Air New Zealand has appointed Kiri Hannifin as its first chief sustainability officer.

In the newly created role, Hannifin will focus on sustainability across Air New Zealand’s business, as well as its greater focus on the environment, says the carrier.

Air New Zealand Q300

Source: Wikimedia Commons

An Air New Zealand Q300 in 2020. Eventually, the carrier aims to replace its turboprop fleet with zero emission/’novel propulsion’ aircraft

“As we rebuild Air New Zealand, we need to advance the extensive work already undertaken to become a truly sustainable airline,” says chief executive Greg Foran.

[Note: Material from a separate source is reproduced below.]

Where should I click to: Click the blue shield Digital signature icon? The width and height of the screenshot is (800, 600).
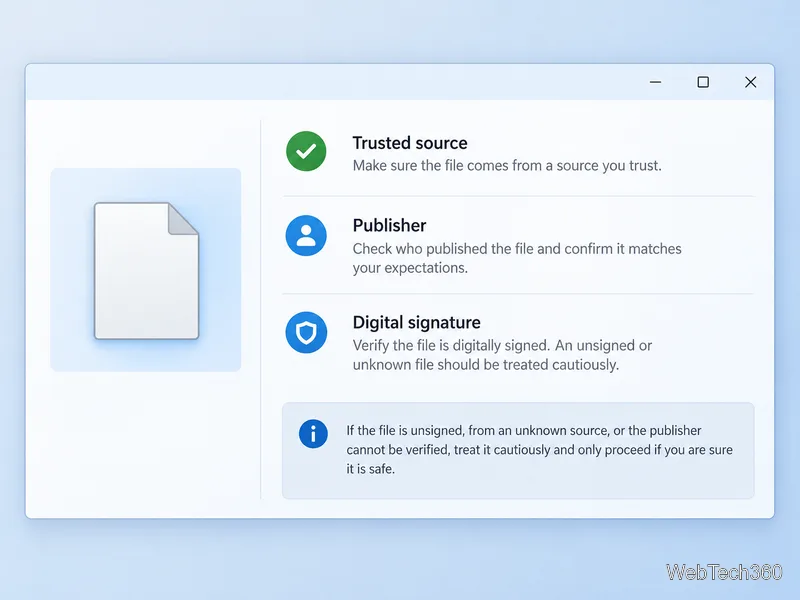pos(306,332)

“Kiri’s experience in driving change across the supply chain, engaging customers via tangible measures such as removing plastic bags from stores and diverting food waste from landfill will help our efforts move to a new level.”

Prior to assuming the chief sustainability officer position, Hannifin served as the director of corporate affairs, quality, health, and safety.

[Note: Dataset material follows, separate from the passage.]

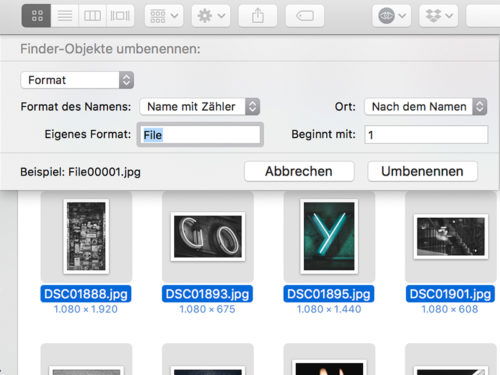The image size is (500, 375).
Task: Click the Eigenes Format text field
Action: 200,135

Air NZ has announced several sustainability efforts, including exploring the commercial production of sustainability aviation fuel with New Zealand’s government, and a study with airbus looking into the feasibility of hydrogen as an aviation fuel.

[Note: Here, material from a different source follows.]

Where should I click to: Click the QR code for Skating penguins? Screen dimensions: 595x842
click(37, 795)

In late 2021, it outlined plans to eliminate carbon emissions on its short-haul domestic network, which it now serves with turborprops.

In a Product Requirement Document (PRD), the carrier called on the aerospace sector to issue proposals for zero emission/’novel propulsion’ aircraft. The term ‘novel propulsion,’ contends Air NZ, captures a range of new technologies such as hydrogen/battery electric, hydrogen combustion, or hybrid.